I was using HOMER to explore the difference in PV output when you change the orientation of the PV array when I got some unexpected results. The NE orientation gave more output than the north facing array (using a southern hemisphere situation). In looking at the detailed data exported from the program the Plane of Array solar radiation for the NE surface was higher than the N facing surface and there was considerable asymmetry between the NE and NW values and the E and W facing values (see the Summary worksheet of the attached Excel file). The solar radiation values that I am using appear to be reasonably symmetrical (from the monthly average plots on the solar resource page). Have you had any issues in this area? Can you shed any light on this because, in my understanding there should not be any major asymmetry between surfaces facing east and west of north.
Good question about the asymmetry in the graph of PV production versus azimuth. I have wondered about this a few times before, but never really figured it out, so I investigated it in a bit more detail.
I think it’s just an issue of time offset between the surface solar radiation that you enter and the extraterrestrial solar radiation data that HOMER calculates based on the latitude and longitude. Even a slight time offset between those two data sets can make mornings look much sunnier than evenings, or vice-versa.
For example, here is a sunny summer day of data from your Perth solar data. The yellow data is the surface data you imported, and the red data is the extraterrestrial data that HOMER generates. The graph implies a slight time offset between the two data sets, which makes it look like mornings are relatively clear compared to evenings:
The fact that mornings look clear to HOMER could be because they actually are clear, or it could simply be an artifact caused by a time offset between the two data sets. I guess the latter.
I think that’s why HOMER is telling you to orient the PV array slightly east, to capture more energy from those clear mornings.
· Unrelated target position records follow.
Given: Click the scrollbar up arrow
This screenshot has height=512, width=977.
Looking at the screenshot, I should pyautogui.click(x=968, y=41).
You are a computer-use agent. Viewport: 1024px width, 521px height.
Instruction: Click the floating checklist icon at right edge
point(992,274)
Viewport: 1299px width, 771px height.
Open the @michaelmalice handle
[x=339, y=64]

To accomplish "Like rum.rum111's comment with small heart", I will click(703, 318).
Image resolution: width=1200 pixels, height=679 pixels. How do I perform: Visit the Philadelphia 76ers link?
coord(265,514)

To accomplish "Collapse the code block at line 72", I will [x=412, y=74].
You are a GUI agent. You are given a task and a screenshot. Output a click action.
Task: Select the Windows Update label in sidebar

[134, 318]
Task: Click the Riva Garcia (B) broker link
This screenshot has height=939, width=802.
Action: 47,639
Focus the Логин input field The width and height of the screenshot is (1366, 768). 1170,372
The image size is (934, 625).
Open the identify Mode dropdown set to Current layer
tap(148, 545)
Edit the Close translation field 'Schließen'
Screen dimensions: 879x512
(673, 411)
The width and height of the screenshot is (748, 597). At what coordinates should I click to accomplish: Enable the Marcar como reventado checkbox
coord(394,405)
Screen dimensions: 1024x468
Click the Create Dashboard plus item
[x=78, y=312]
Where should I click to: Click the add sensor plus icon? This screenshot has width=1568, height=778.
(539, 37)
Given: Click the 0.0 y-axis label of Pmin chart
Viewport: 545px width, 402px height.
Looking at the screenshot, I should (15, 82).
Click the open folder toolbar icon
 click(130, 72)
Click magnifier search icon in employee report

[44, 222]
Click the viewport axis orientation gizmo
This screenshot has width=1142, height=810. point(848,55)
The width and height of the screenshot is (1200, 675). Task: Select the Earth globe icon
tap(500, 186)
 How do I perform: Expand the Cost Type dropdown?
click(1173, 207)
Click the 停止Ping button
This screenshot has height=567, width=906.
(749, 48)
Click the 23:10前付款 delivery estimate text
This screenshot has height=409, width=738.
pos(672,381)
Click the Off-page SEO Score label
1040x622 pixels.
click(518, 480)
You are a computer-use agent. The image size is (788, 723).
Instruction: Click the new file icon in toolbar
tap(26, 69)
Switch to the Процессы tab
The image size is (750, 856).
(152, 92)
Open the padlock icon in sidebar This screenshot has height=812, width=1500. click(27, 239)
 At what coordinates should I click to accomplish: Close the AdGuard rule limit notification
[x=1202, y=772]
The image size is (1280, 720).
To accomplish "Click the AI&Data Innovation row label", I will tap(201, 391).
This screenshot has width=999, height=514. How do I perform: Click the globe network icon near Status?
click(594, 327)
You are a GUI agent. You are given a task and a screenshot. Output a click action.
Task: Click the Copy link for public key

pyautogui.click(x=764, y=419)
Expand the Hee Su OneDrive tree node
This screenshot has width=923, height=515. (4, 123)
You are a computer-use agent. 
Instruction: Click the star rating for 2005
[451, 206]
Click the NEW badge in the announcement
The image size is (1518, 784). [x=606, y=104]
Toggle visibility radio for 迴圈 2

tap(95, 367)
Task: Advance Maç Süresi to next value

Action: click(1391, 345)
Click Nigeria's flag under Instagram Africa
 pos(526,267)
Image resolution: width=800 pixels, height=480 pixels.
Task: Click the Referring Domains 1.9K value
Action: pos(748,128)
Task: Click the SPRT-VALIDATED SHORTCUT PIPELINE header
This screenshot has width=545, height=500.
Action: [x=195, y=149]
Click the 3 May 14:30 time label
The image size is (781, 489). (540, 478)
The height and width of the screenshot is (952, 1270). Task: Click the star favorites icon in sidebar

If I’m right about this, then changing that time offset between the surface and extraterrestrial data will cause a shift in the pattern of PV production versus azimuth, and we should even be able to see the opposite effect, where afternoons look sunnier than mornings, in which case HOMER should recommend a slightly westerly orientation for the PV array.
An easy way to change that time offset is to change the longitude without changing the time zone or the surface solar radiation data. Increasing the longitude by one degree shifts the extraterrestrial data four minutes earlier. So in the above graph, increasing the longitude shifts the red curve to the left, without moving the yellow curve. Therefore increasing the longitude makes evenings look clearer and mornings look cloudier.
I tested this with your HOMER file, changing the longitude and creating the graph of PV production versus azimuth for each value of longitude. The results show the pattern I was expecting, which is that the farther east I push Perth, the cloudier the mornings appear and the clearer the evenings appear, so the more westerly the optimal PV azimuth:
I hope that helps explain the results. It’s hard to say exactly what you should do about this. If it was me, I would probably adjust the longitude to compensate for the measurement time offset between the surface solar radiation data and the local time as HOMER calculates it. That is, I would choose a longitude of about 120° so as to make the PV production peak at due north. But that might be ‘overfitting’ in the sense that there may in fact be some asymmetry in your surface solar radiation data, in which case the PV production shouldn’t necessarily peak at due north.